December 7, 2007  By ANDREW A. SANOJCA

18GRAND MANAN, N.B. – Fire fighters on the picturesque island of Grand Manan were met with resistance by their neighbours as they responded to a house fire during the early morning hours of Saturday, July 22. Members of the community had decided to take a stand against a growing drug problem on the island and had congregated at the house of a suspected drug dealer at 61 Cedar St. According to an RCMP news release, about 50 people were involved in the confrontation that included the exchange of gunfire between those in the house, and the group of people outside.

The fire department was requested by the RCMP to respond at 12:35 a.m., when the back of the suspected drug house had been set on fire. On arrival, fire fighters quickly extinguished a fire on the exterior of the house.

According to Fire Chief Colin Bagley, "I told our guys that once we had the fire out, we were getting out of there because of the confrontation going on. It was kind of wild." He and his 16 fire fighters returned to the station as soon as the fire was out.

About an hour later, fire fighters were dispatched for a second time to the scene. They again responded with three pumpers, but were blocked at the end of the road by residents and a pick-up truck.


"There was never any violence towards us as fire fighters, however, the driver of the pick-up truck told us that he wasn't going to let us in, that they wanted this house gone, and that they wanted the people living there gone," Bagley told Fire Fighting In Canada. He said he talked with the man and others that had gathered there and told them that his fire fighters wouldn't be able to save the now fully involved house, but that they needed to get it put out before it spread to neighbouring houses.

Fire fighters were delayed for about seven minutes until the RCMP arrived to escort them to the scene.

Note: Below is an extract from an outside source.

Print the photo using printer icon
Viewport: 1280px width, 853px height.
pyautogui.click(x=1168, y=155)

By that time, the house, a single-storey woodframe structure, was fully involved in fire. The protestors had broken out every door and window after fire fighters were there earlier, and this aided in allowing the fire to gain a strong hold in the building. Fire fighters advanced hoselines and conducted an exterior attack.

There were only three RCMP officers on the island at the time of the confrontation, and they were busy trying to get control of the situation. Fire fighters who were not on hoselines kept watch over their trucks and equipment, and also watched the backs of the outnumbered police officers.

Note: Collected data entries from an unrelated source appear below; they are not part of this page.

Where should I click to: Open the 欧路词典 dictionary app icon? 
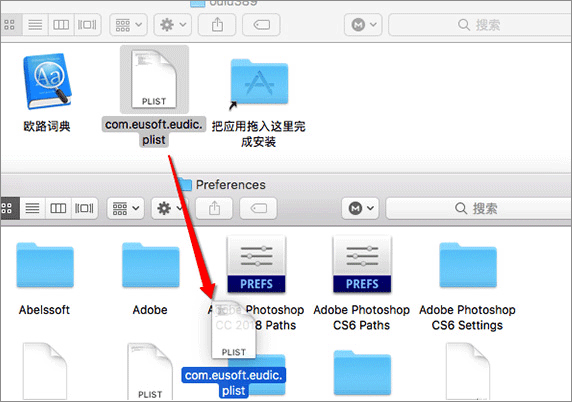(x=46, y=81)
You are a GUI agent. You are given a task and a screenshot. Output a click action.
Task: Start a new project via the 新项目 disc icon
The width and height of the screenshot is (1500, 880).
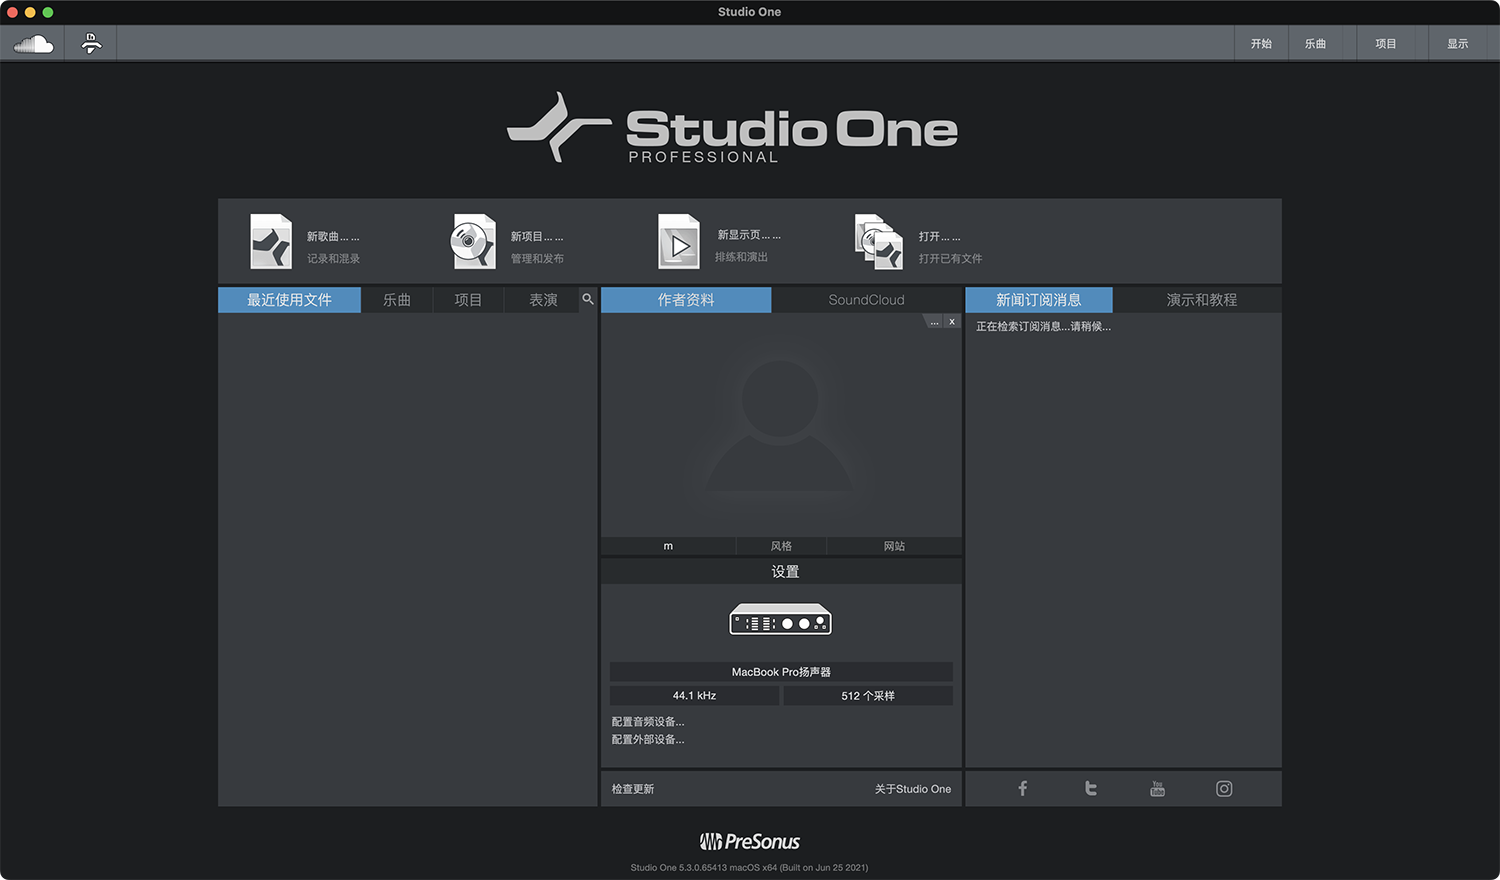pyautogui.click(x=473, y=241)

"The crowd was throwing rocks while we fought the fire, but they weren't aimed at us," said Bagley. "They were throwing things back and forth between the two groups of people involved. None of our fire fighters were hit, and none of our trucks got hit by anything." He noted that a car that was parked beside the house had bullet holes in it, as well as all the glass broken out. "If there had been any shooting while we were there, we would have left immediately."

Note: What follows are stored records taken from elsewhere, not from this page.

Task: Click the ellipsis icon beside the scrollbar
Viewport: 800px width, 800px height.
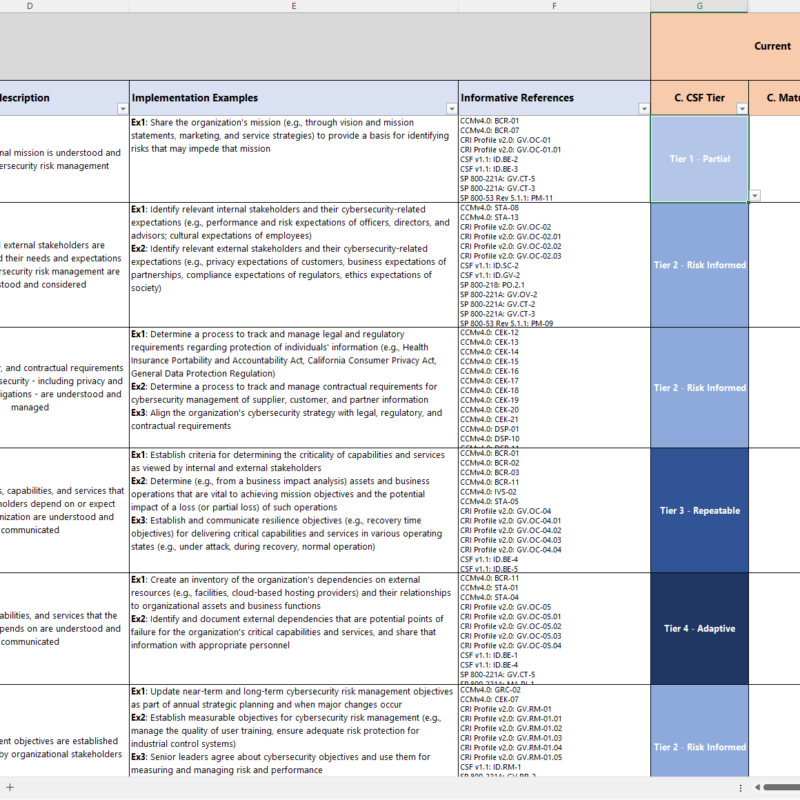Action: (x=741, y=789)
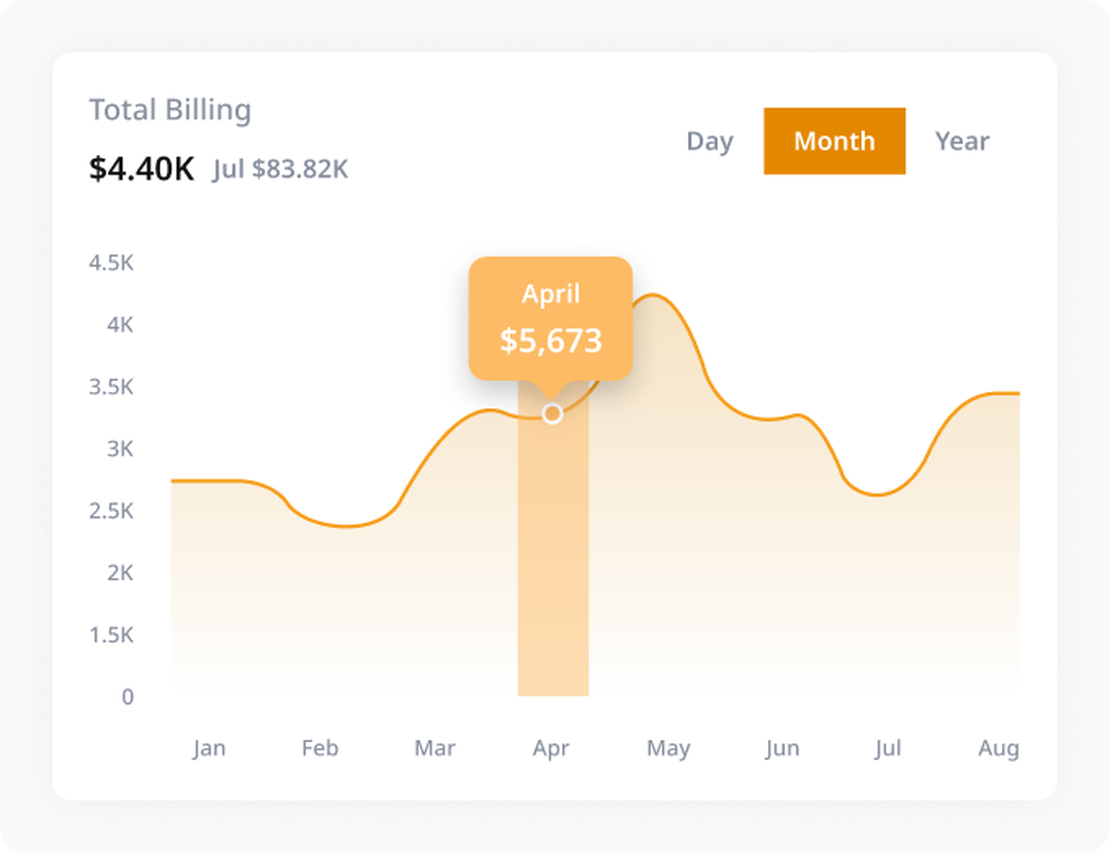
Task: Click the May month label
Action: [x=668, y=747]
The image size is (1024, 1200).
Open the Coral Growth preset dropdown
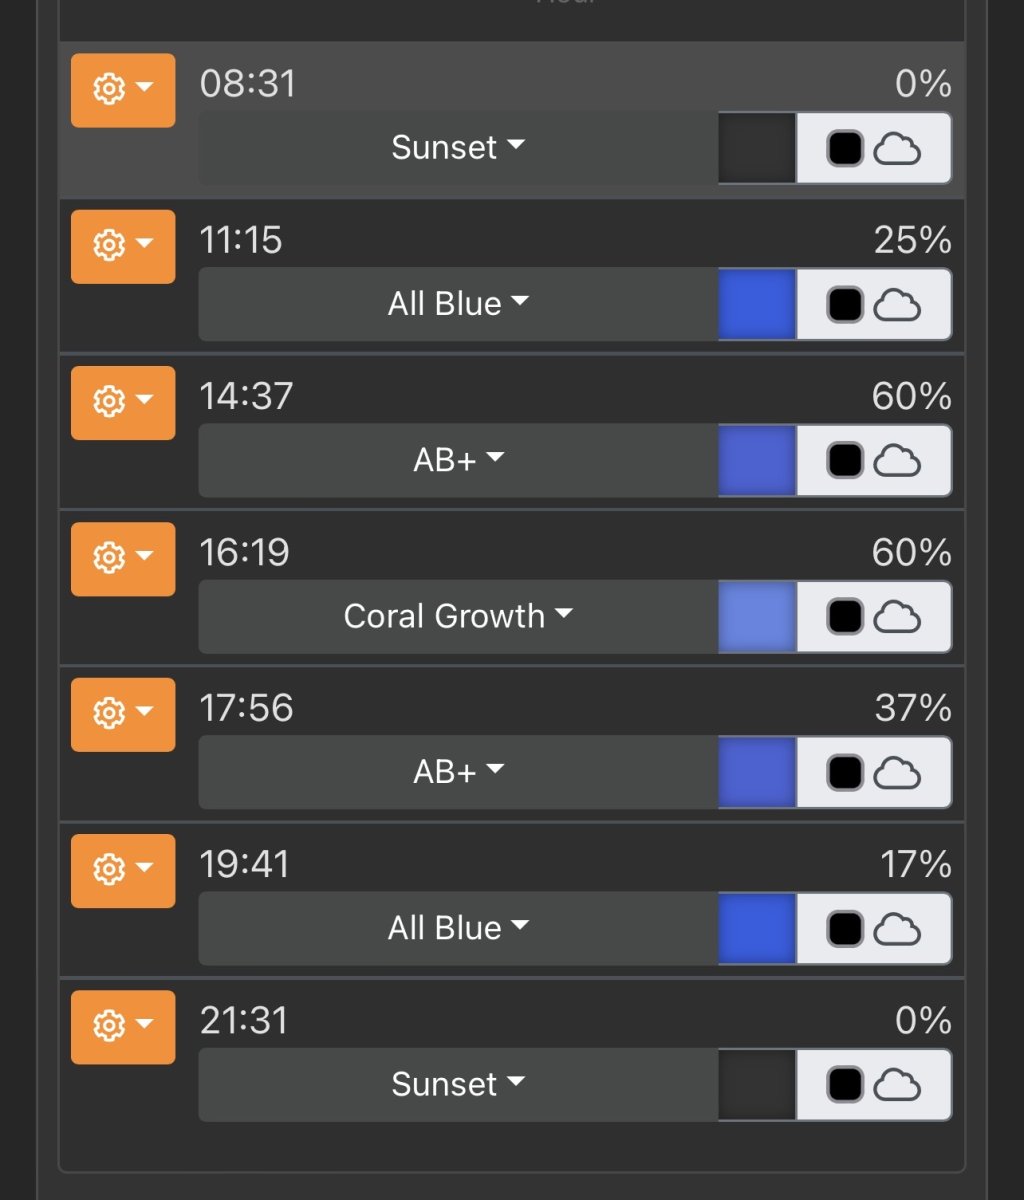coord(458,616)
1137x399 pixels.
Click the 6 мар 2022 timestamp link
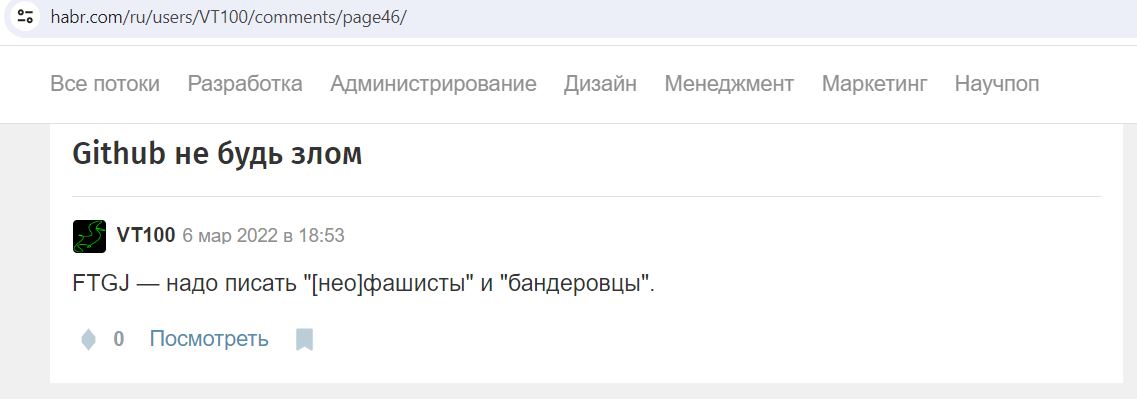click(263, 236)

Fortunately there was little wind and the fire was contained to the house without spreading to neighbouring structures. Police managed to get control of the scene, and fire fighters remained on scene for several hours extinguishing the blaze and hot spots.

"I've never experienced anything like that at all," Bagley said in talking about the situation. Fortunately, he hasn't noticed any community resentment towards the fire department or its members since the uprising.

By late summer things appear to have returned to normal on the island. The RCMP held a public meeting with residents, who voiced their concerns about a growing drug problem.
Charges have been laid against eight people, including a 26-year-old Grand Manan man who, according to an RCMP news release, has been charged with two counts of wilfully or recklessly setting fire with disregard for human life.